**EXERCISE:** Could you retype the material below word for word, from the line with "Task: Toggle the checkbox beside code 000526" to the line with "click(1612, 76)", including both of those lines?

Dataset records

# # # # # # #

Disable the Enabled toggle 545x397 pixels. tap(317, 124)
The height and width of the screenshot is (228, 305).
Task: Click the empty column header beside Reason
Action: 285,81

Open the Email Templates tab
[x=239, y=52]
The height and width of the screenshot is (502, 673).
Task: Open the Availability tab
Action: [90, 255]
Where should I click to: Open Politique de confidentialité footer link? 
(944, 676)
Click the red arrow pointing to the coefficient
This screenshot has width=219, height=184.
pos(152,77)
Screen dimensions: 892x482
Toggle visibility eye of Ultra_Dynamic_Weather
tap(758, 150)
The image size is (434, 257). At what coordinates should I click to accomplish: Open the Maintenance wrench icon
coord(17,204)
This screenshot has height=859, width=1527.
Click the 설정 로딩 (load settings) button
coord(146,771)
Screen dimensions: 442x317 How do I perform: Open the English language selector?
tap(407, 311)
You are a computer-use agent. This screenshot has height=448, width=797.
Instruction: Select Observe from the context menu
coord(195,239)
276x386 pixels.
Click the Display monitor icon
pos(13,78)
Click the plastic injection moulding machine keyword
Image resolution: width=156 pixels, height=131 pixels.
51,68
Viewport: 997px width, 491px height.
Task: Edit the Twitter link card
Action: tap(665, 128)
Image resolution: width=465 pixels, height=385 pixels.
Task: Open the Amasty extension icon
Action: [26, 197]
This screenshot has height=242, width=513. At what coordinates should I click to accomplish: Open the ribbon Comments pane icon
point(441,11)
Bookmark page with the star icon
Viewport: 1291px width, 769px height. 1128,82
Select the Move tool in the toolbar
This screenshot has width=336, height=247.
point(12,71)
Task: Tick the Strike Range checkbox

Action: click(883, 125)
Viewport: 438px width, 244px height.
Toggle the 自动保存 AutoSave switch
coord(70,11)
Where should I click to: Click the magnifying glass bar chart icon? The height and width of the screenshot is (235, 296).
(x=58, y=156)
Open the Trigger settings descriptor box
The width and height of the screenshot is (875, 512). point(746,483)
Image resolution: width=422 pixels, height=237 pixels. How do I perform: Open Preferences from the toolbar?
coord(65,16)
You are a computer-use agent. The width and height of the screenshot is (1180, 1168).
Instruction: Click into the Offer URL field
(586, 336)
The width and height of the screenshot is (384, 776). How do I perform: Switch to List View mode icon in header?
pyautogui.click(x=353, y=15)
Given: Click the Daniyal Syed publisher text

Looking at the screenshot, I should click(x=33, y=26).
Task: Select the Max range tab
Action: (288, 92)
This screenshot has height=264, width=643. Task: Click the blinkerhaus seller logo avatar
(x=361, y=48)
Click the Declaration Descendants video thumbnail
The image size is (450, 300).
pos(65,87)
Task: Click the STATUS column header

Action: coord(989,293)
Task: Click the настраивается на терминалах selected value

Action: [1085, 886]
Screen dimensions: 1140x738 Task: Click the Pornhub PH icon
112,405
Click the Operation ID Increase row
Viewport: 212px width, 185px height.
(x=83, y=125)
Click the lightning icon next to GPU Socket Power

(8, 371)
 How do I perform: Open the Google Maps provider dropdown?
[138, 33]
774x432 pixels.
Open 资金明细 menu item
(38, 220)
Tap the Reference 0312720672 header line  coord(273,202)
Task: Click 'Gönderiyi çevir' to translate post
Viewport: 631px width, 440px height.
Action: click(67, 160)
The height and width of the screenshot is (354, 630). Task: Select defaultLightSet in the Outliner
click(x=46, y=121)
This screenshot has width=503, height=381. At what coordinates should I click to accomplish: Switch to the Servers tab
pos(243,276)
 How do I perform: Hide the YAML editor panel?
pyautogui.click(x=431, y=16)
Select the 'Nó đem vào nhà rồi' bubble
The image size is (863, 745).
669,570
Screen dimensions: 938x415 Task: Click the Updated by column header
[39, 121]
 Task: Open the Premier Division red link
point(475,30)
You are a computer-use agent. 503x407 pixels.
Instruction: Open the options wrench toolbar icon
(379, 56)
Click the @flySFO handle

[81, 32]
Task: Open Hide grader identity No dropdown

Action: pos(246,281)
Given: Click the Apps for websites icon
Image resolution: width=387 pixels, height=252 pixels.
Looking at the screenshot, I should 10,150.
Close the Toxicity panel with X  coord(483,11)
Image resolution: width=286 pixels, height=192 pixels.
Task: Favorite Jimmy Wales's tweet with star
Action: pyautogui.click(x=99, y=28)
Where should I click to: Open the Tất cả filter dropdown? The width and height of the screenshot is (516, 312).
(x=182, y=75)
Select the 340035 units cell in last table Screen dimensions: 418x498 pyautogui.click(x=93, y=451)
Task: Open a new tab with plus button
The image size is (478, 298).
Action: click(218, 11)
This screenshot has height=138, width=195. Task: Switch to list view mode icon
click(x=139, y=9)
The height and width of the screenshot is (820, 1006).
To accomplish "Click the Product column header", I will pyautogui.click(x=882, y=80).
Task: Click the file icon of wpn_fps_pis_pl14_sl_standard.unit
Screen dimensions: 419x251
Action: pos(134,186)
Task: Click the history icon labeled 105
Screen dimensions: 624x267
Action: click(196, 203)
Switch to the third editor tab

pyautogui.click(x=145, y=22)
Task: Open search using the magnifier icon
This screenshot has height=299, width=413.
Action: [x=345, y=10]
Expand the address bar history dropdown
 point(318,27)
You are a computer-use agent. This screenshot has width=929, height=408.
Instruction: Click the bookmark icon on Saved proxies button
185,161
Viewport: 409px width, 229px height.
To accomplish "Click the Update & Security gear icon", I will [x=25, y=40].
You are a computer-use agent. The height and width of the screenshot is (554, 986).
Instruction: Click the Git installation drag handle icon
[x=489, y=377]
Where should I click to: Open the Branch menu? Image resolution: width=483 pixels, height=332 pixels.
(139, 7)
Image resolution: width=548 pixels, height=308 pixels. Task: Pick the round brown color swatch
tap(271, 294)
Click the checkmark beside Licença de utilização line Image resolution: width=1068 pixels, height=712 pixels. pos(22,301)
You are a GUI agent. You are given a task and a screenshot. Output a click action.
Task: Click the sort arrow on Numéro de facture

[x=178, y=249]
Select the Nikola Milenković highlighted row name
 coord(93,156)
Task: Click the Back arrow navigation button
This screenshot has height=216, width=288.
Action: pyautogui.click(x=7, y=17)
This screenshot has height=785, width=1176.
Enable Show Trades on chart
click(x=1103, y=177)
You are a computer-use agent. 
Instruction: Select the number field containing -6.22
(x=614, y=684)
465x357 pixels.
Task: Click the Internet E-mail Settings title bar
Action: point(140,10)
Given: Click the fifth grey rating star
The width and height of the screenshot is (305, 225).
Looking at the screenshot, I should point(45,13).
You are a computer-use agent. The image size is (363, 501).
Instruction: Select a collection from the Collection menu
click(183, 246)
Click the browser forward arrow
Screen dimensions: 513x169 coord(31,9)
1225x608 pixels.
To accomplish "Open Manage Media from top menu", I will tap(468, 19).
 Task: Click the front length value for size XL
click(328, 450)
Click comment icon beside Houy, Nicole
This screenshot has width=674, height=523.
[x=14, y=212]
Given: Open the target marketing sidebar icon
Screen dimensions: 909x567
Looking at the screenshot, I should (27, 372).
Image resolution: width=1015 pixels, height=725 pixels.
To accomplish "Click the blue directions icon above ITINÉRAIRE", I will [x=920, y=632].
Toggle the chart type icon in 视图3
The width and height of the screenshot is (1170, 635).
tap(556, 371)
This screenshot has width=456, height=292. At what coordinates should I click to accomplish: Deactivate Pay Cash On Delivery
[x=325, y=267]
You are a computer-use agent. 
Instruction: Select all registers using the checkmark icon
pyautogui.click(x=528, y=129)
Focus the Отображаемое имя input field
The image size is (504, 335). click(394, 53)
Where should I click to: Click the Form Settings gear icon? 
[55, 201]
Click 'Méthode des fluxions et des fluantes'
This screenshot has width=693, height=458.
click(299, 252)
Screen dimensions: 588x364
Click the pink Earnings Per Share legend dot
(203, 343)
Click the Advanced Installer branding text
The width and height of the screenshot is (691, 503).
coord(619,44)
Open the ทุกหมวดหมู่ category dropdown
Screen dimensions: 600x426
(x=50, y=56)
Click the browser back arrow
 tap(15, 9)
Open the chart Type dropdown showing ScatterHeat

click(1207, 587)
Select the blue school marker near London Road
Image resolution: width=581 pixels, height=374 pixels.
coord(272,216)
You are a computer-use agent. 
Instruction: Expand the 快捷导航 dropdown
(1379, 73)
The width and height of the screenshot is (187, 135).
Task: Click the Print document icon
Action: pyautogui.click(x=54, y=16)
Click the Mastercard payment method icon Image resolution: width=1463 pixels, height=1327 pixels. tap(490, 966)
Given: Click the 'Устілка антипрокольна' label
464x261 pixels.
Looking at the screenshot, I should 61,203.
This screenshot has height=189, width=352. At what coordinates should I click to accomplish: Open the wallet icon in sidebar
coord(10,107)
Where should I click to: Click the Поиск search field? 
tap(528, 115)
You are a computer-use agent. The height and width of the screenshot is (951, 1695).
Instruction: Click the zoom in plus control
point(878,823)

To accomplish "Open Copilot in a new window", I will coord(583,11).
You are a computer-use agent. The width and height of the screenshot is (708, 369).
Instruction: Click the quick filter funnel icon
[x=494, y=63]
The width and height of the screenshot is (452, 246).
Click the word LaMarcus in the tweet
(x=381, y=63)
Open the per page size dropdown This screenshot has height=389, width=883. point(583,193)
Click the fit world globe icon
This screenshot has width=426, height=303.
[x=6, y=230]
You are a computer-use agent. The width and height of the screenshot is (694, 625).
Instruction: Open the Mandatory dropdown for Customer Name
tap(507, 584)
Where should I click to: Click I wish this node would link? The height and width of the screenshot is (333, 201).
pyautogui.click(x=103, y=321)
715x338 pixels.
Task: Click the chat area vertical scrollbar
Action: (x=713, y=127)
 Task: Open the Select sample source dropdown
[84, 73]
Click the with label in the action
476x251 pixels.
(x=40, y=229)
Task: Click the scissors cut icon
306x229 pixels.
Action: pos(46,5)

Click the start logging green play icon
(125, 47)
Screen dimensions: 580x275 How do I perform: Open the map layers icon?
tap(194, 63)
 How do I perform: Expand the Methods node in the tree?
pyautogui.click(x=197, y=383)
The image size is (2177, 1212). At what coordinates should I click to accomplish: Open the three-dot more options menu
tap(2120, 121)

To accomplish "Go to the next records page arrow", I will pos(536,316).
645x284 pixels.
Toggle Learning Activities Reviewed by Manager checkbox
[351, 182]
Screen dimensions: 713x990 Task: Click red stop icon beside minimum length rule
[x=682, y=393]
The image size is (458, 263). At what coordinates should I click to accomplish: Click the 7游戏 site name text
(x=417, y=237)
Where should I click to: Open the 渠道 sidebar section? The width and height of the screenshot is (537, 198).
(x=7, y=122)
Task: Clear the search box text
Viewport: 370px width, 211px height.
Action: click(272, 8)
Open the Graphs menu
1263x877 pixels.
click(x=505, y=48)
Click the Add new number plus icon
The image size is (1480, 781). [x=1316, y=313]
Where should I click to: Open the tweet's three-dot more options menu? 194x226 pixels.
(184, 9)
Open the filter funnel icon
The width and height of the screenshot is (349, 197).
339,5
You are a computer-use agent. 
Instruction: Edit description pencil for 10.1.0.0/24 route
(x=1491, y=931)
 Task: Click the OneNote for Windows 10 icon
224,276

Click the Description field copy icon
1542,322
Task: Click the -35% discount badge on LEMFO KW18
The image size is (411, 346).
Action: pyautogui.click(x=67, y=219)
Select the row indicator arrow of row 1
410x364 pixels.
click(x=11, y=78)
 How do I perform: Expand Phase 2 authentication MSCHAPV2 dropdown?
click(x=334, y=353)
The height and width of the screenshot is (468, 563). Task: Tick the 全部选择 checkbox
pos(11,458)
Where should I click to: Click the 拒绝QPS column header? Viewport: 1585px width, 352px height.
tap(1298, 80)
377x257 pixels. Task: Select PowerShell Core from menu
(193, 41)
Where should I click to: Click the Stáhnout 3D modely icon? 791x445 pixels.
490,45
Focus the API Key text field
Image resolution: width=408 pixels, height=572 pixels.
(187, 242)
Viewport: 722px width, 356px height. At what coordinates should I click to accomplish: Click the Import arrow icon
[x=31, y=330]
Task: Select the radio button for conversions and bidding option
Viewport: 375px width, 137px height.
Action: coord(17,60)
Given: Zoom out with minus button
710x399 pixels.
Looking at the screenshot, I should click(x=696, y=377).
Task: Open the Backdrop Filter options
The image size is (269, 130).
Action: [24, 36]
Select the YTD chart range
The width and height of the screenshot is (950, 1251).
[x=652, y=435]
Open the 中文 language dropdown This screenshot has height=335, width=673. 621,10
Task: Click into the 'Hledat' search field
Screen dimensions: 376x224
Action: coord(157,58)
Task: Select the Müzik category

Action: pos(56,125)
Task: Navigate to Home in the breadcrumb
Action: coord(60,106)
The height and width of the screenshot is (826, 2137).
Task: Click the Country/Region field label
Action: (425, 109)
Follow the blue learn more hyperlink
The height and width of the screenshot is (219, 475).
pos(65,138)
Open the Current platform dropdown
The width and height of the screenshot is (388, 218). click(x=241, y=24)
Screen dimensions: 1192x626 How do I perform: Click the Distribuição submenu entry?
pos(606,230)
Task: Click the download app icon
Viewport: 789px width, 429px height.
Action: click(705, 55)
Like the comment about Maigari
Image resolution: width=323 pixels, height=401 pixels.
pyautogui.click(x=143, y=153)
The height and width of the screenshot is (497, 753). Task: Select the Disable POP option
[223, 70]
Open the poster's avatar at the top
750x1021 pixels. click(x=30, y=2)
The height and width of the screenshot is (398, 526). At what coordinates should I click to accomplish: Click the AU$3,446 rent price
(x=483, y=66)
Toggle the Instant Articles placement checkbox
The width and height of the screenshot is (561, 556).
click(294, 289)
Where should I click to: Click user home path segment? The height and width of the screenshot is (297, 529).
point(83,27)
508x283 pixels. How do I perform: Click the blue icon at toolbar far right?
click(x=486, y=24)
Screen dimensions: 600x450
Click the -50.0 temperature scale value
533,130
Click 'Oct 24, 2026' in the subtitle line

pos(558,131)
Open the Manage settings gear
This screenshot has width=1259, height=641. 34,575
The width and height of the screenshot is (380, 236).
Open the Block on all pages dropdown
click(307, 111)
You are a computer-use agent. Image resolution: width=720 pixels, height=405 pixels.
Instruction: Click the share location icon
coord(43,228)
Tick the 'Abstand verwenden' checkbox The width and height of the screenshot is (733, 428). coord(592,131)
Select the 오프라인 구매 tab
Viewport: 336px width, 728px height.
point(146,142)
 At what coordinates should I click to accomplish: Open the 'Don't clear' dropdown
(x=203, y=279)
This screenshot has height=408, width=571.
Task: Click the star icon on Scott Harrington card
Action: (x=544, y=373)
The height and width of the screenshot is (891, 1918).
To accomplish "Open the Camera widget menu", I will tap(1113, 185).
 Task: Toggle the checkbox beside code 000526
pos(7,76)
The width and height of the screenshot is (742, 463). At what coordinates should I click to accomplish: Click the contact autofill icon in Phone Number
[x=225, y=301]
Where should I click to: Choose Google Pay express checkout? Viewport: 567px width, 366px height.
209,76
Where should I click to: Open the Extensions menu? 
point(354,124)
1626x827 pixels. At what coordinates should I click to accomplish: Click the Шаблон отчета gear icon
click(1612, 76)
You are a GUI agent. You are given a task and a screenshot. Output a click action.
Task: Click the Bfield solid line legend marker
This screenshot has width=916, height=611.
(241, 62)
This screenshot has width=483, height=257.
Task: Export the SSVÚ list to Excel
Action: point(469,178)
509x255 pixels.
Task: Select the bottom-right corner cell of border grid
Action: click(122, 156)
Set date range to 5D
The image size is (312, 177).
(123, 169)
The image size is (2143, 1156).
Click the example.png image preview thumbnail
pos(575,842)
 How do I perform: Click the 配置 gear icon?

# # # # # # #

**FINAL RESULT:**
 Task: Toggle the checkbox beside code 000526
pos(7,76)
The width and height of the screenshot is (742, 463). At what coordinates should I click to accomplish: Click the contact autofill icon in Phone Number
[x=225, y=301]
Where should I click to: Choose Google Pay express checkout? Viewport: 567px width, 366px height.
209,76
Where should I click to: Open the Extensions menu? 
point(354,124)
1626x827 pixels. At what coordinates should I click to accomplish: Click the Шаблон отчета gear icon
click(1612, 76)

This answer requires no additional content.